Emily Stout's heart raced as she and her crewmates jumped out of their ambulance on I-95 in Darien, Conn., on a sunny Wednesday afternoon. Slumped against a concrete barrier was a stunned-looking man, his leg bloody, his crushed car a few feet away. Within minutes, Emily and the others—Wells Landers, Annie Maybell and Kate Kevorkian—placed the victim in a spine-stabilizing collar, bandaged his leg, lifted him onto a stretcher and sped off to nearby Stamford Hospital, where they wheeled him into the ER. "Feel better, sir!" Emily called out.

They may stress over grades and dates, but for Emily and 58 other teen volunteers in the Darien Emergency Medical Service—Post 53, car crashes and heart attacks are all in a day's work. The sole ambulance service for this suburb of 20,000, the "Posties" take 1,450 calls a year, in which they perform CPR, administer oxygen and even help deliver babies. (An adult EMT with more training is on hand for such advanced procedures as inserting IV lines.) "They're superb," says Timothy S. Hall, Stamford Hospital's chairman of surgery. "I've had cases where patients wouldn't have lived without them."
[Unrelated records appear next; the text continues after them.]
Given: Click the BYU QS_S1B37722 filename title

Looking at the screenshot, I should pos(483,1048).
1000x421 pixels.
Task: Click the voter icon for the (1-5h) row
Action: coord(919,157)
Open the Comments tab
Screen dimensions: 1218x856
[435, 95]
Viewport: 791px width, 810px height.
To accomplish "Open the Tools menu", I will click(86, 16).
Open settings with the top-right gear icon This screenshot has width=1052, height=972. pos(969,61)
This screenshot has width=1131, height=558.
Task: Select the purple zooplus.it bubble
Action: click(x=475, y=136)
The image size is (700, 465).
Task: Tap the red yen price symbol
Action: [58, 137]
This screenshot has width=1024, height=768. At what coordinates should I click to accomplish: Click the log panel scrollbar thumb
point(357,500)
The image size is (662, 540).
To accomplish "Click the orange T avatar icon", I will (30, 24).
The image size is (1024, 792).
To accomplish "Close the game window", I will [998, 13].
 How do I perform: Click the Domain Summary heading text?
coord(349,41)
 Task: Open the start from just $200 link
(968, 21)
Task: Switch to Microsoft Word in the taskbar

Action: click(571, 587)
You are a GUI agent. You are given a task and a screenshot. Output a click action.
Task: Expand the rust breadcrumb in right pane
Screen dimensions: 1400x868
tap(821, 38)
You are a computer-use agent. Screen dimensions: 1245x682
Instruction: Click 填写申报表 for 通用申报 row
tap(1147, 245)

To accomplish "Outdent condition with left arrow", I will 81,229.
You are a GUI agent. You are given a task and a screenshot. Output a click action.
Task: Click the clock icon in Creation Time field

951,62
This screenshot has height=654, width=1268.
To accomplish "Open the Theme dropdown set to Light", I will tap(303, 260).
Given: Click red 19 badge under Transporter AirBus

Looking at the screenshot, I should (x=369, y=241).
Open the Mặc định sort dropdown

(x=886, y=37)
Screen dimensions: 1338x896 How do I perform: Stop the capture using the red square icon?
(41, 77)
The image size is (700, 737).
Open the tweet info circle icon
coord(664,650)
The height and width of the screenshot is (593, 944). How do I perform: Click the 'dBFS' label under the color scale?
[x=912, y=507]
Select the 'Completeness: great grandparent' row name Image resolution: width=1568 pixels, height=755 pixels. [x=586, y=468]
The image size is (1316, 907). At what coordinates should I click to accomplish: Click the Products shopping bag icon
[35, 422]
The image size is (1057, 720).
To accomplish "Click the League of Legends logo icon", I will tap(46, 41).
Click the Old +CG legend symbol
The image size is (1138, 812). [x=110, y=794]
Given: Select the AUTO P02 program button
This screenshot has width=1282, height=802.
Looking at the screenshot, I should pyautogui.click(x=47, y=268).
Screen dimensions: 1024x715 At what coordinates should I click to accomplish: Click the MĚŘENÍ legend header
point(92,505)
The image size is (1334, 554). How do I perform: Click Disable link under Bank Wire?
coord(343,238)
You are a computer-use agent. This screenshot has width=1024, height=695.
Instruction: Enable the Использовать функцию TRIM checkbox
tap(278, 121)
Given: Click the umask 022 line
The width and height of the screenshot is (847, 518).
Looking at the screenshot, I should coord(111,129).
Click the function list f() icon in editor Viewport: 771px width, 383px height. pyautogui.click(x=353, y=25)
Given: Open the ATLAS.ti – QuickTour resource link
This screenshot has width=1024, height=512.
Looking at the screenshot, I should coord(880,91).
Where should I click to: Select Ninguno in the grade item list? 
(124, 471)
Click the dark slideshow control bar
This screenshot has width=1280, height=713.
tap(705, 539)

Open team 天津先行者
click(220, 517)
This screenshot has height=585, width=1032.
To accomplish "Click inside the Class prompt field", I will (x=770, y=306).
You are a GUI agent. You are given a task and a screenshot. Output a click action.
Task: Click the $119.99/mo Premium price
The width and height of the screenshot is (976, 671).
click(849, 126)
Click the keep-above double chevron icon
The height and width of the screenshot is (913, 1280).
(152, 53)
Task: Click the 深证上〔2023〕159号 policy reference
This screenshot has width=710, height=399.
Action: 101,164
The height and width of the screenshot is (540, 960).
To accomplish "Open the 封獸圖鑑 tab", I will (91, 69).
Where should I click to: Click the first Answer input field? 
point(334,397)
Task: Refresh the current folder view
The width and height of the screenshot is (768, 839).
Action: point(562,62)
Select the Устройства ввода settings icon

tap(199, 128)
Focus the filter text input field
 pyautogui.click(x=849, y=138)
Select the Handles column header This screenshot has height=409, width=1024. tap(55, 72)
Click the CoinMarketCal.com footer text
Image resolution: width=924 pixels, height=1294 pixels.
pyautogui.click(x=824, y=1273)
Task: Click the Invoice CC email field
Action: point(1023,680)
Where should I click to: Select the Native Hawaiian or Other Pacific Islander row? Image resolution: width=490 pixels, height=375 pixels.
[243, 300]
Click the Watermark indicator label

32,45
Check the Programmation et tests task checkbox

Founded as an Eagle Scout project in 1969, Post 53 requires teens to pass a screening, then do 140 hours of training and take an exam to become certified EMTs. On call 120 hours each month, the high schoolers carry radio transmitters to class (teachers understand)—and drop everything when called. Once, "I had to leave three minutes before Harry Potter ended," Stout, a senior, recalls. The dedication pays off. Two years ago, a Postie crew helped revive Jim Cloud, 75, by performing CPR after he had gone into cardiac arrest. Says wife Sheilah: "They saved his life. They're magnificent."